Arance della costa dei trabocchi

Area di Produzione

Costa dei Trabocchi in Provincia di Chieti nei comuni di Ortona, San Vito Chietino, Rocca San Giovanni e Fossacesia.

Stagionalità

Si raccolgono nei mesi invernali compresi tra dicembre (dopo Natale) e marzo.

 

Produttori

Azienda Agricola Donato Caravaggio
S.S. Adriatica, 40 –  Fossacesia (Ch)
Tel. 0872.607204 – 339.6115320
caravaggio.dobato@live.it

La Bottega del Trabocco di Punta Tufano
di Rinaldo Verì
Località Vallevò – SS 16 Adriatica – Km 483
Rocca San Giovanni (Ch)
Tel: 333.4436831
infoturismo@traboccopuntatufano.it

Approfondimenti

Sono coltivate a ridosso del mare tra Ortona e Fossacesia, dal XVII secolo. Note e apprezzate per la ricchezza dei sapori e l’intensità dei profumi in tutta Europa, hanno avuto nel corso degli anni un lento ma inesorabile declino.
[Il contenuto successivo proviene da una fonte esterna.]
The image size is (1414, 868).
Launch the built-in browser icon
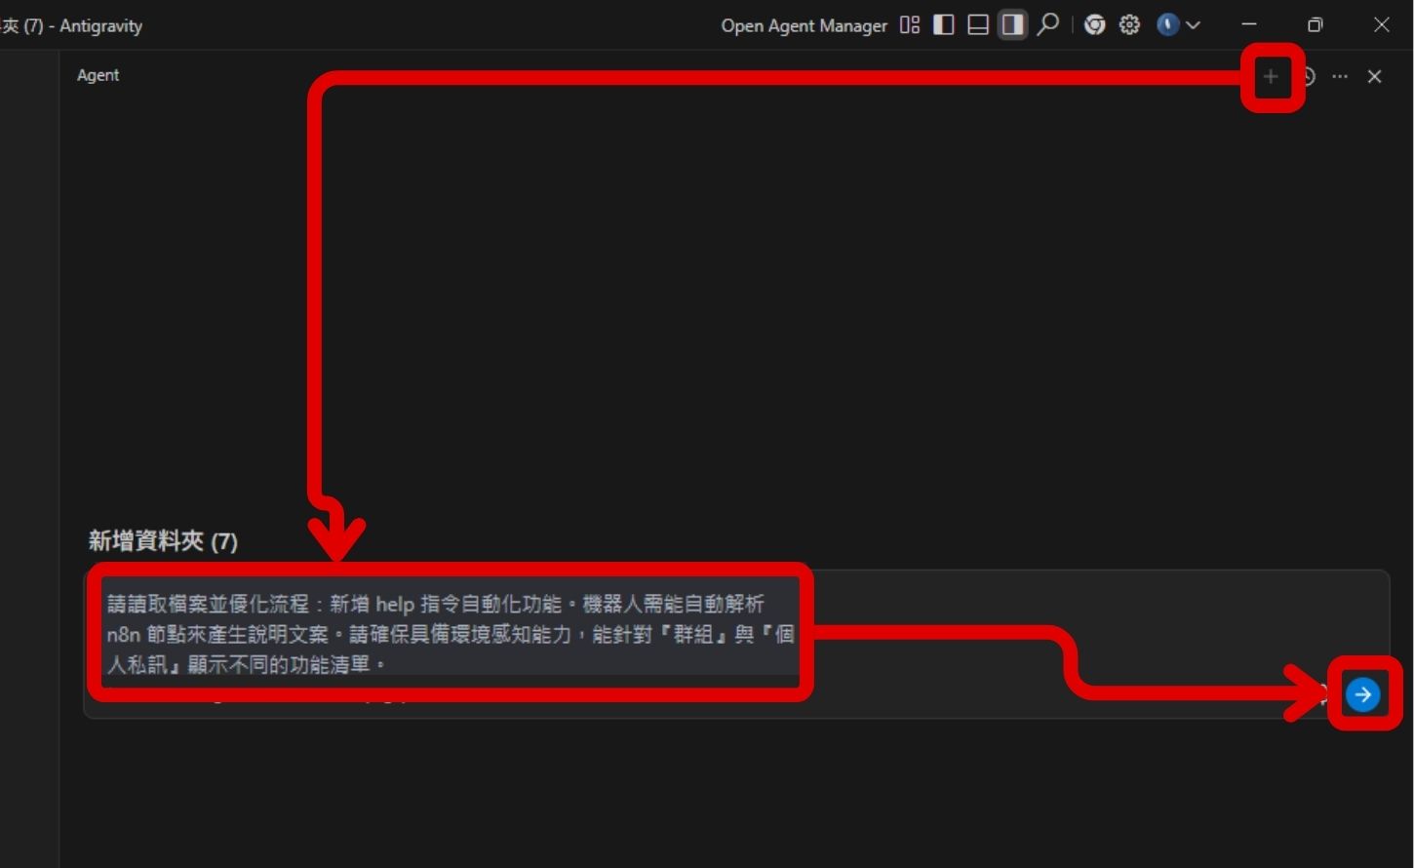[x=1093, y=25]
Probabilmente discendenti da quelle cinesi, le arance sono giunte in Europa grazie ai portoghesi intorno al ‘600 e la lingua può esserne testimone dal momento che nel dialetto abruzzese (portuhalle), così come in altri dialetti e lingue del mondo sono chiamate appunto portogallo. La storia parla di profughi ebrei che dalla penisola iberica si rifugiarono nel Regno di Napoli e, dopo il terremoto del 1627 che devastò il comprensorio frentano, colonizzarono quei luoghi ormai abbandonati e diedero inizio alla ricostruzione, innalzarono villaggi, trabocchi e piantarono aranci. I giardini che oggi ospitano gli aranci sono quasi tutti su pendii che si affacciano sul mare, difesi da siepi e canneti e costantemente irrigati.      
Gli aranci della zona sono agrumi a polpa gialla o pigmentata, dolci e amare; una particolare varietà di arancio, il “cetrangolo”, ha frutti profumati e saporiti e si distingue dalle altre varietà per le grandi spine presenti sui rami, per il picciolo alato, l’intenso profumo delle foglie e la grande quantità di semi.

In Abruzzo il commercio delle arance ha rappresentato sin dal 1600 una grande risorsa per l’economia locale; circa quattrocento ettari di terra che corrono lungo la costa dei Trabocchi erano coltivati dai cosiddetti “giardinieri”, gli agricoltori della zona che si occupavano della coltivazione e della esportazione delle arance nei mercati italiani ed esteri, nel nord Europa, negli Stati Uniti e in Dalmazia, oltre che nei mercati locali, primo fra tutti il mercato di Lanciano. Dalla metà dell’800 fino ai primi anni ’50, l’attuale strada Nazionale Adriatica che da Ortona, passando per Fossacesia, giunge fino al porto di San Vito Chietino, era il luogo in cui colorate e profumate bancarelle venivano allestite dalle famiglie locali e in cui era possibile acquistare non solo gli agrumi ma anche confetture, pesce fresco pescato dai “traboccanti” e vasellame in creta lavorato artigianalmente; la strada era luogo di scambio e di crescita economica e culturale.

Nel 2008 grazie alla buona volontà di alcuni “giardinieri”, come amano definirsi, è nata una associazione per il loro recupero e valorizzazione. Accanto alle arance, fra cui il cetrangolo, si coltivano limoni, mandarini e cedri, ricercati sia freschi  che trasformati, soprattutto dalla pasticceria e norcineria di qualità.

L’Associazione, sta procedendo al censimento delle coltivazioni e allo studio del germoplasma per identificare con buona approssimazione le varietà; l’associazione è inoltre impegnata nella creazione di un disciplinare di produzione che permetta ai produttori di coltivare e commercializzare in totale sicurezza con il marchio “Agrumi della Costa dei Trabocchi”.

La storia delle Arance della Costa dei Trabocchi

Sono coltivate a ridosso del mare tra Ortona e Fossacesia, dal XVII secolo. Note e apprezzate per la ricchezza dei sapori e l’intensità dei profumi in tutta Europa, hanno avuto nel corso degli anni un lento ma inesorabile declino. Nel 2008 grazie alla buona volontà di alcuni “giardinieri”, come amano definirsi, è nata una associazione per il loro recupero e valorizzazione. Accanto alle arance, fra cui il cetrangolo, si coltivano limoni, mandarini e cedri, ricercati sia freschi  che trasformati, soprattutto dalla pasticceria e norcineria di qualità.